Healthtech World Cup 2026: Where the world stands after week one

Every nation in the FIFA World Cup is playing for a trophy. In the Healthtech World Cup, they are playing for something else. Each real fixture also gets a healthtech verdict, and the country with the stronger digital health ecosystem wins on our scoreboard, whatever happens on the pitch. The gap between the two results is the whole point of the exercise.

Week one is now complete. All 48 teams have played their opening game, and all 48 have a score on the board. Here is where the world stands, and why the healthtech table looks nothing like the football one.

How the scoring works

Every nation is rated out of 30, across three factors worth ten points each.
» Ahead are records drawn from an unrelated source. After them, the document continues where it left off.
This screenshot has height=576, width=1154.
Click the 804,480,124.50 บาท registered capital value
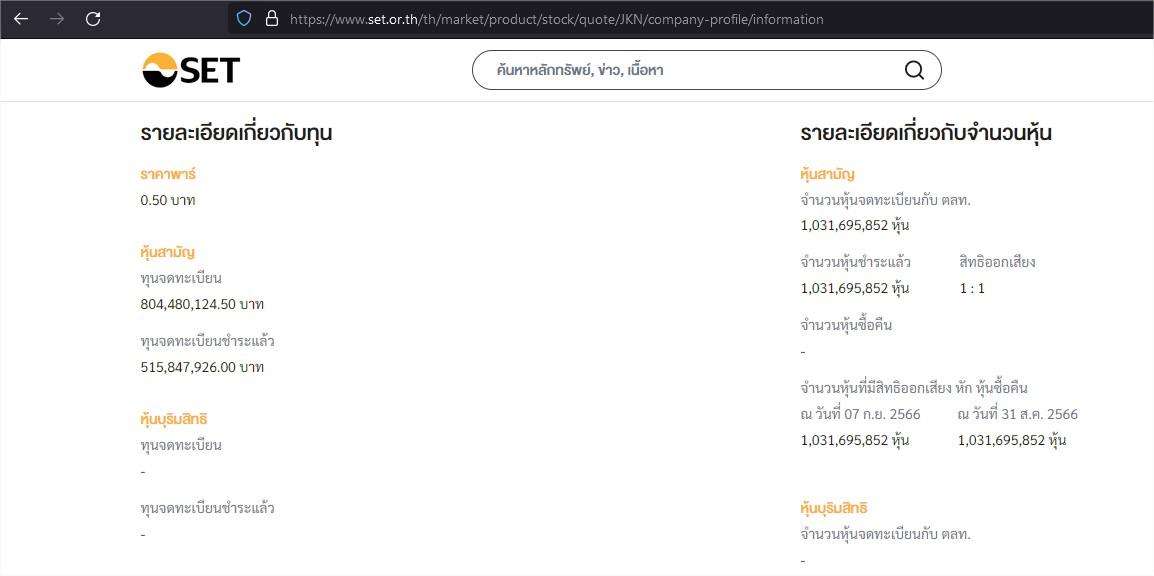tap(202, 303)

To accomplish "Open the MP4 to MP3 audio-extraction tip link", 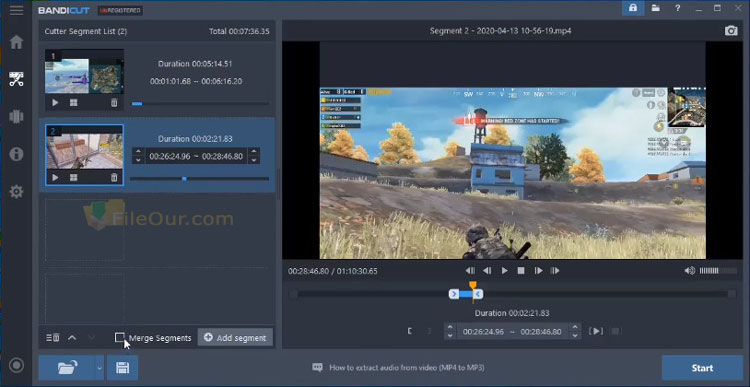I will [x=407, y=367].
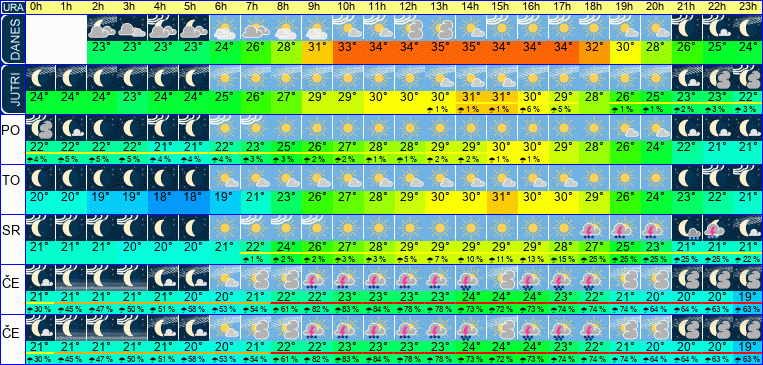The image size is (763, 365).
Task: Click the URA header label
Action: (13, 7)
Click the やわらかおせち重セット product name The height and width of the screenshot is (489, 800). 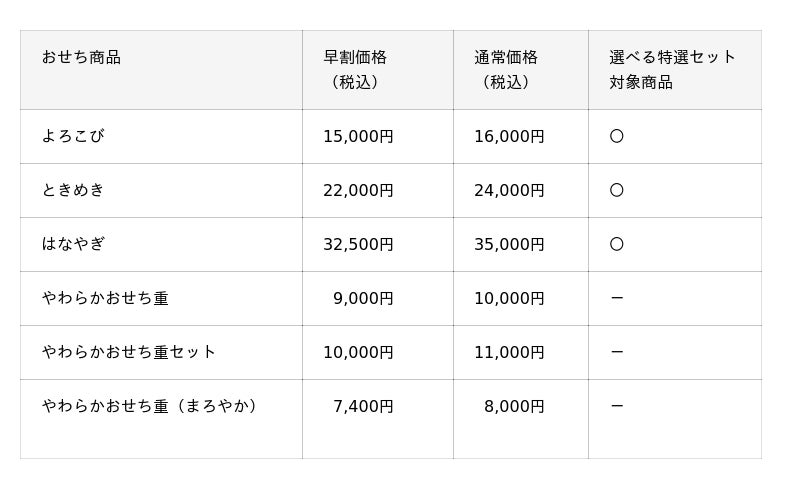[129, 352]
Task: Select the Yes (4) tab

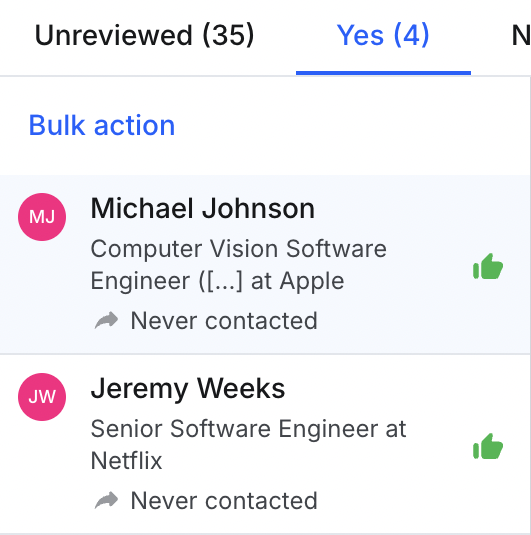Action: pyautogui.click(x=383, y=35)
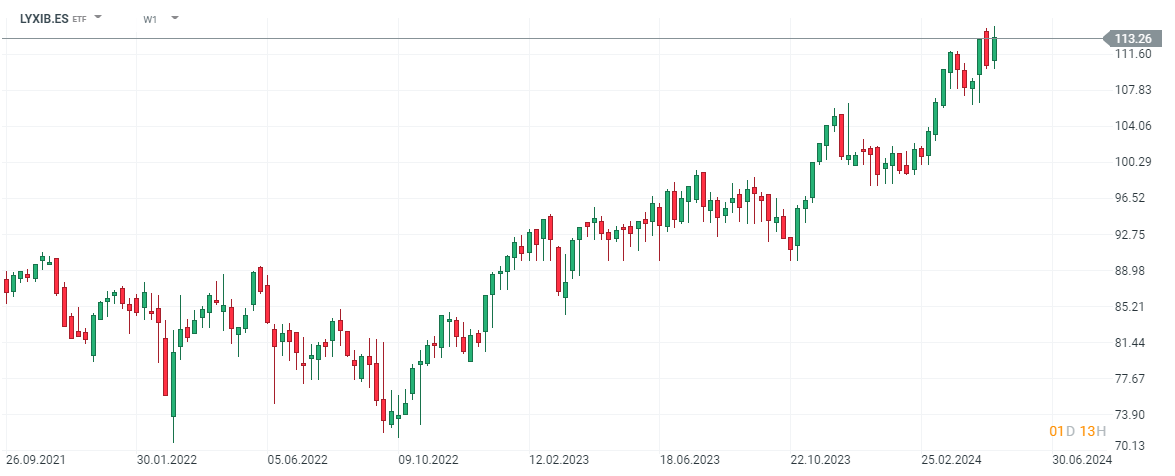
Task: Select the last green candle on chart
Action: [x=994, y=49]
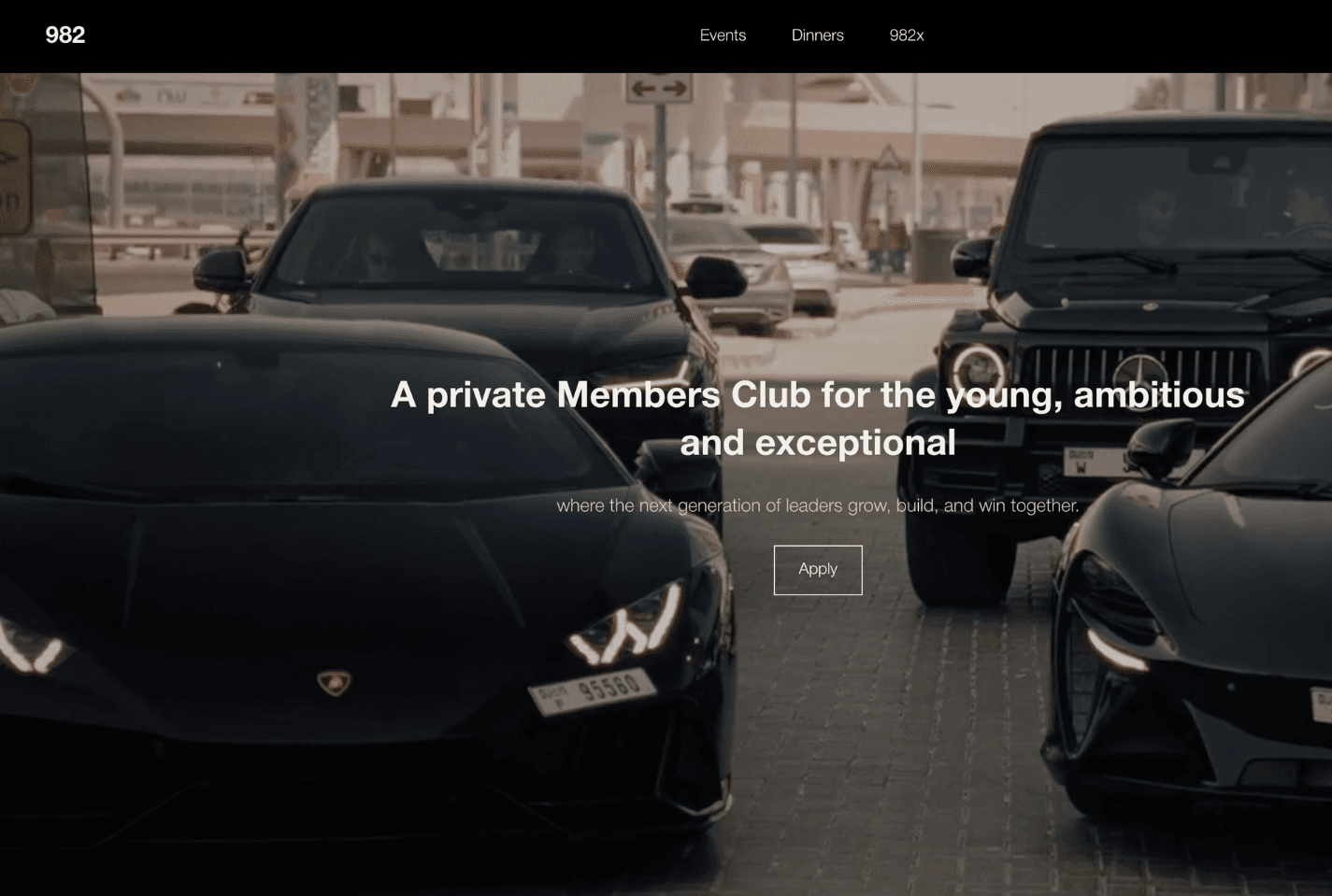
Task: Click the 982 logo in the header
Action: [x=65, y=36]
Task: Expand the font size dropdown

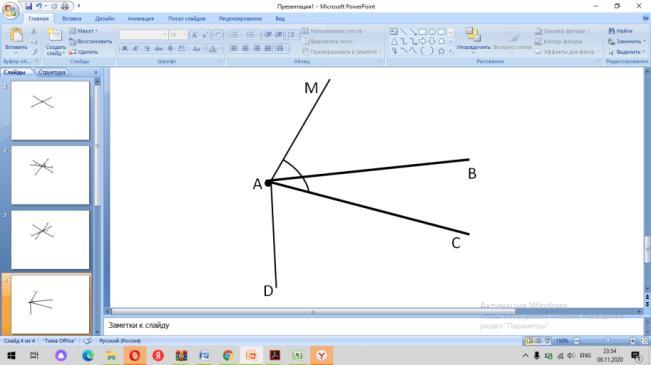Action: [184, 35]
The first is population usage and equity: how widely digital health is actually adopted, and how fairly that access is spread. The second is government: the seriousness of the national strategy, the funding behind it, and the infrastructure that results. The third is investment: the capital flowing into healthtech, domestic and foreign. A strong country needs all three. Money without a system, or a system without adoption, only gets you so far.

The leaders

Two nations share first place on 25, and they got there by opposite routes.

South Korea built its lead on near-total digital adoption and a single, connected national system that most countries can only dream of. England built its lead on the NHS, the NHS App now in tens of millions of pockets, and London, the second largest healthtech investment hub on earth behind the United States. One country leads on structure, the other on a blend of structure and sheer capital, and they meet at the top.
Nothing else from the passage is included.